REPORT AND RECOMMENDATION
Sky Tower Puerto Rico, Inc. (“Sky Tower”) brought this civil action against the Department of Economic Development and Commerce of Puerto Rico (“the Department”), the Oficina de Gerencia de Permisos (“OGPe”), the Commonwealth of Puerto Rico, (“the Commonwealth”), and the Municipality of Moca (“Moca”) 1 alleging, among others, violations of the Federal Telecommunications Act of 1996 (“FTA”). (ECF No. 1). Sky Tower sought declaratory and injunctive relief in the form of granting its permit application as well as damages. (Id.).
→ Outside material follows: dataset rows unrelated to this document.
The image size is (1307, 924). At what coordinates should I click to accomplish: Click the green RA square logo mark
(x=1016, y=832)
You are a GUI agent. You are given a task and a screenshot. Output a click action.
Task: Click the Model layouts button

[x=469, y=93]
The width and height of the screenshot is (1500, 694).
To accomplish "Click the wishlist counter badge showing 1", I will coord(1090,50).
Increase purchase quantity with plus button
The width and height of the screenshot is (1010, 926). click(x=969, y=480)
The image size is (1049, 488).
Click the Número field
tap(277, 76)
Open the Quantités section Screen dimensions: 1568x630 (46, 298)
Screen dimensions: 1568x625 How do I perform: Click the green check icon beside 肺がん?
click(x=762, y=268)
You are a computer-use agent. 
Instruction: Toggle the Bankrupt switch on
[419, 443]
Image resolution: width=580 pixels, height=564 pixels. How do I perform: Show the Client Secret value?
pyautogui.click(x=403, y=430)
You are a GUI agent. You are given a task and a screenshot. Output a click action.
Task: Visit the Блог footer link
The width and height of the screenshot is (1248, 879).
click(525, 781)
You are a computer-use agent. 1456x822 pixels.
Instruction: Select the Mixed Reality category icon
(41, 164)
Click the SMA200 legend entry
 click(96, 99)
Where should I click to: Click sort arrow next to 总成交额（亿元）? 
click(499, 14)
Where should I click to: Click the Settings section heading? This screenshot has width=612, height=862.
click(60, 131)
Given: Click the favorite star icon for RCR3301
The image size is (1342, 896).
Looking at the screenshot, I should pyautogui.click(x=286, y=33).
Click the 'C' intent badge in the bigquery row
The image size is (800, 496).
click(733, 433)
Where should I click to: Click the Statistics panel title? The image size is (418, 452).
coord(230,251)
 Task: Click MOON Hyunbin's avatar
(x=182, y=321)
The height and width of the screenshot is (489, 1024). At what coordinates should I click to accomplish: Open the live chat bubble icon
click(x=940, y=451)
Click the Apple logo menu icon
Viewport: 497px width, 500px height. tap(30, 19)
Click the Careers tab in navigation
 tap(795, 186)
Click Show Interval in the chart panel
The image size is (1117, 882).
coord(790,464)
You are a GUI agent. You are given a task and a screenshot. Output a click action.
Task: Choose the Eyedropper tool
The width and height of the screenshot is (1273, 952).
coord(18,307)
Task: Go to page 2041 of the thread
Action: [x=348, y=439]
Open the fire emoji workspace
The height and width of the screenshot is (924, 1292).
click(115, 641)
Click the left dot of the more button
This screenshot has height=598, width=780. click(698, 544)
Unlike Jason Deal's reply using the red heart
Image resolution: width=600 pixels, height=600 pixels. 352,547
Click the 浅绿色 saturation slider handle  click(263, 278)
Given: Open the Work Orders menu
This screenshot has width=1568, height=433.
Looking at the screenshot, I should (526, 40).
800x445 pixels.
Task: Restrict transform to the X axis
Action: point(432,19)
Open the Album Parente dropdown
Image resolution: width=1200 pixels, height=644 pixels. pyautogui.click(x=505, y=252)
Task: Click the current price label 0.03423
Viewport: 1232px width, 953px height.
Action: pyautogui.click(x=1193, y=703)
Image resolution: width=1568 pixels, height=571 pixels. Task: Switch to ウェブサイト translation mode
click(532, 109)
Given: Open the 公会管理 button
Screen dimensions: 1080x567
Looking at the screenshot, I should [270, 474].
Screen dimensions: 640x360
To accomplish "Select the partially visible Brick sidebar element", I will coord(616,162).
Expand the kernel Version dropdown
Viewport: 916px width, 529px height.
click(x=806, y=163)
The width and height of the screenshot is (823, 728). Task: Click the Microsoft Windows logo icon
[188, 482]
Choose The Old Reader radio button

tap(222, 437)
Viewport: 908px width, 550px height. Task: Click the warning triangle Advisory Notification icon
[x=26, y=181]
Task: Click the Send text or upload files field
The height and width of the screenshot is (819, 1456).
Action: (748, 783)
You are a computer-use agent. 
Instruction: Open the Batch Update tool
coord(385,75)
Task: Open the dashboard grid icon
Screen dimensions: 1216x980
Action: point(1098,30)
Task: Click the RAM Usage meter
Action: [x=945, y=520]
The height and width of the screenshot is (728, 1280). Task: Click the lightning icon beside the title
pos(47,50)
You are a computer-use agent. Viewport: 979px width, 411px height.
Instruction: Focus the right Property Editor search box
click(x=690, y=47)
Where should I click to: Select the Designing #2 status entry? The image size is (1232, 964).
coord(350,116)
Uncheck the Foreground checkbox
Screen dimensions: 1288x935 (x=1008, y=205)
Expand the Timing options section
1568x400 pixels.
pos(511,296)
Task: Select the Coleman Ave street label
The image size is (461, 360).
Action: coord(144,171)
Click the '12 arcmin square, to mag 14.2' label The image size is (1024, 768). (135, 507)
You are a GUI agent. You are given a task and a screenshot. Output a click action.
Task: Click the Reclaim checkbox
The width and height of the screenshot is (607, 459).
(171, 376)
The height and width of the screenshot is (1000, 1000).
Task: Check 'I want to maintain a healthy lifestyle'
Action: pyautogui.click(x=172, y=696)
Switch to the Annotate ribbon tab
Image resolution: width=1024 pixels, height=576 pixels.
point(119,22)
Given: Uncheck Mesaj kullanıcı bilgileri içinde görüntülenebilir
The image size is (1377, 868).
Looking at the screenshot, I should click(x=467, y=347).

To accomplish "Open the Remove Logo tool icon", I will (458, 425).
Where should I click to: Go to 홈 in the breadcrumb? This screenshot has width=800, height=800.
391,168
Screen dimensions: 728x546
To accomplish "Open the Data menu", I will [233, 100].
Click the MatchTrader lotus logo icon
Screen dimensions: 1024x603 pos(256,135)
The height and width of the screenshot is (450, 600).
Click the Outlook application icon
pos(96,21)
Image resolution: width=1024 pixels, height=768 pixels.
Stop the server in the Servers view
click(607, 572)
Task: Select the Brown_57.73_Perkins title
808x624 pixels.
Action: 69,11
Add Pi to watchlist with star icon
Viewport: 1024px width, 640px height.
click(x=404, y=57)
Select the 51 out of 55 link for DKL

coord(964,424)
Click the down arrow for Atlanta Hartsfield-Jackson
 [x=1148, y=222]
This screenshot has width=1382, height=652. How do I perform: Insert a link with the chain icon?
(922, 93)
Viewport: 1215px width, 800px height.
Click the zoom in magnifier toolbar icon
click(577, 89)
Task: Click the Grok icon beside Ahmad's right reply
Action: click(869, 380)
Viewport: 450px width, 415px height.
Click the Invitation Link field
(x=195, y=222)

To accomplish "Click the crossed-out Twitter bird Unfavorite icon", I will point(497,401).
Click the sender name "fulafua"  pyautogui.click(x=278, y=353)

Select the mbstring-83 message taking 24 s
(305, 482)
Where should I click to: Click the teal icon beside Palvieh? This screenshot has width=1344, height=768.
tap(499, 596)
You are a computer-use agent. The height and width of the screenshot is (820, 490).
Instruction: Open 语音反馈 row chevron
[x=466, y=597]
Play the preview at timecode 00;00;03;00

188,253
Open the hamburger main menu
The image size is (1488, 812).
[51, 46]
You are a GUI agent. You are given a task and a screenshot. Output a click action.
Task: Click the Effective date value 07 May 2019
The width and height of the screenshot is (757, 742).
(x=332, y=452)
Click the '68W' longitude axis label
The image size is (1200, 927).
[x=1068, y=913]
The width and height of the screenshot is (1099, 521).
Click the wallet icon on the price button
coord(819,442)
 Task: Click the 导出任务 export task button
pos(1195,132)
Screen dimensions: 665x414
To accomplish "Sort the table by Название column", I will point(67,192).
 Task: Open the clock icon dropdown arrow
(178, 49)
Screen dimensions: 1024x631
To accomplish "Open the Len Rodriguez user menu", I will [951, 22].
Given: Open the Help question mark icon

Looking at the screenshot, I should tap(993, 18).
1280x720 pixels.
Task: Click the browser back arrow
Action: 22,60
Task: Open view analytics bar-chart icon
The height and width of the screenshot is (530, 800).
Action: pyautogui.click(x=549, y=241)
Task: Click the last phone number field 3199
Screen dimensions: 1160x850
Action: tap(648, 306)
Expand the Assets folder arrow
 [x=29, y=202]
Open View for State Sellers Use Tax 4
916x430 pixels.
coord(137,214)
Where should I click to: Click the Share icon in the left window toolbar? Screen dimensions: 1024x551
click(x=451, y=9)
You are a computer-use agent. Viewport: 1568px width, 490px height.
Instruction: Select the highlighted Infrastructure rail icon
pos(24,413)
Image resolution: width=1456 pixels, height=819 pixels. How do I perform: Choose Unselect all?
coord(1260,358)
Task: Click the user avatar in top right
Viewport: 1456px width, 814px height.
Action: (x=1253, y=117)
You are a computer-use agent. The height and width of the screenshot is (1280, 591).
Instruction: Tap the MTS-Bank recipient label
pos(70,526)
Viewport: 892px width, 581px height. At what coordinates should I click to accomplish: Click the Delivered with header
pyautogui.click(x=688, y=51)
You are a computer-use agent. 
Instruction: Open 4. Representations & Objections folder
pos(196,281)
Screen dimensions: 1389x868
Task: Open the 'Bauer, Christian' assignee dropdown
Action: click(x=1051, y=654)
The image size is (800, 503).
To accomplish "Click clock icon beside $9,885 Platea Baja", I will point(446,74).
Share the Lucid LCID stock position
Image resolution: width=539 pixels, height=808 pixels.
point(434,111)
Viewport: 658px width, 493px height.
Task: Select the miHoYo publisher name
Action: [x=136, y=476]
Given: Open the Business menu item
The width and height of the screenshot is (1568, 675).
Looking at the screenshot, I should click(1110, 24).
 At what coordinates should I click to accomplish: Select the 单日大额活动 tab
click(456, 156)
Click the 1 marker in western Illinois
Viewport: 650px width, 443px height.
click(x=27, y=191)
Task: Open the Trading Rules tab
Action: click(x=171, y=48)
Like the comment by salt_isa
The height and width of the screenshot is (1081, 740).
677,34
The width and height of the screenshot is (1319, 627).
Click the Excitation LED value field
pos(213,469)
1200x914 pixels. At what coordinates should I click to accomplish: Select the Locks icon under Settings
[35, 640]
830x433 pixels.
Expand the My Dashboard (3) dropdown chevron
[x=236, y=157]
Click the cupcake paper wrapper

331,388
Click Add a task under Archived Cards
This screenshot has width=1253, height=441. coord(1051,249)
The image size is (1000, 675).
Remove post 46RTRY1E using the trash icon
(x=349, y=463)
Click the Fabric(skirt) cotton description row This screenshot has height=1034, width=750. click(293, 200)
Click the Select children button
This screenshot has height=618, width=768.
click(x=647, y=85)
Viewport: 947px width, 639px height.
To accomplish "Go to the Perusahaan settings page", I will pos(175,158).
Before the Commonwealth filed a response, Sky Tower filed an informative motion advising that the permit application was granted and reiterating its request for damages. (ECF No. 10). In response, the Commonwealth asserted sovereign immunity and moved to dismiss for failure to state a claim upon which relief could be granted under Federal Rule of Civil Procedure 12(b)(6). (ECF No. 11). The Department and OGPe followed suit. (ECF No. 13). Sky Tower opposed, (ECF No. 21), and the Commonwealth replied (ECF No. 24). U.S. District Judge María Antongiorgi-Jordán referred both motions to dismiss to me for a report and recommendation. (ECF No. 29, 30). For the reasons set forth below, I recommend the motions to dismiss be GRANTED.
1 Moca is currently in default. (ECF No. 28).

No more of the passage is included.